WORK TO COMPLETE
Your job is to write out each record precisely as it stands.

RECORD EXTRACTS
•••••

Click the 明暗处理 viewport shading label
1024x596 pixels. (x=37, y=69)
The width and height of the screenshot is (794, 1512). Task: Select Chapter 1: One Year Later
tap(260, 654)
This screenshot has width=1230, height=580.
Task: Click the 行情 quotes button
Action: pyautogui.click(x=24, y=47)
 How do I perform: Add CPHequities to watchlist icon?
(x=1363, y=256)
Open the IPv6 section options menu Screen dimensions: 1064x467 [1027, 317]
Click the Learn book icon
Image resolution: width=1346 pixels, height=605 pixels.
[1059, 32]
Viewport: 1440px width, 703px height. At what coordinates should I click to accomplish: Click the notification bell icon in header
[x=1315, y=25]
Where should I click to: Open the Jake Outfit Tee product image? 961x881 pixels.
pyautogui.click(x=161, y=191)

•••••

RESPONSE TO THIS TASK
Click the 明暗处理 viewport shading label
1024x596 pixels. (x=37, y=69)
The width and height of the screenshot is (794, 1512). Task: Select Chapter 1: One Year Later
tap(260, 654)
This screenshot has width=1230, height=580.
Task: Click the 行情 quotes button
Action: pyautogui.click(x=24, y=47)
 How do I perform: Add CPHequities to watchlist icon?
(x=1363, y=256)
Open the IPv6 section options menu Screen dimensions: 1064x467 [1027, 317]
Click the Learn book icon
Image resolution: width=1346 pixels, height=605 pixels.
[1059, 32]
Viewport: 1440px width, 703px height. At what coordinates should I click to accomplish: Click the notification bell icon in header
[x=1315, y=25]
Where should I click to: Open the Jake Outfit Tee product image? 961x881 pixels.
pyautogui.click(x=161, y=191)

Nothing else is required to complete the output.